Work task:
Copy each entry below without any change.

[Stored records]
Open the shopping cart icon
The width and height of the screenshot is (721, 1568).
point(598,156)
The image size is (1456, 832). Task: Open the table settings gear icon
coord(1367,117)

Task response:
Open the shopping cart icon
The width and height of the screenshot is (721, 1568).
point(598,156)
The image size is (1456, 832). Task: Open the table settings gear icon
coord(1367,117)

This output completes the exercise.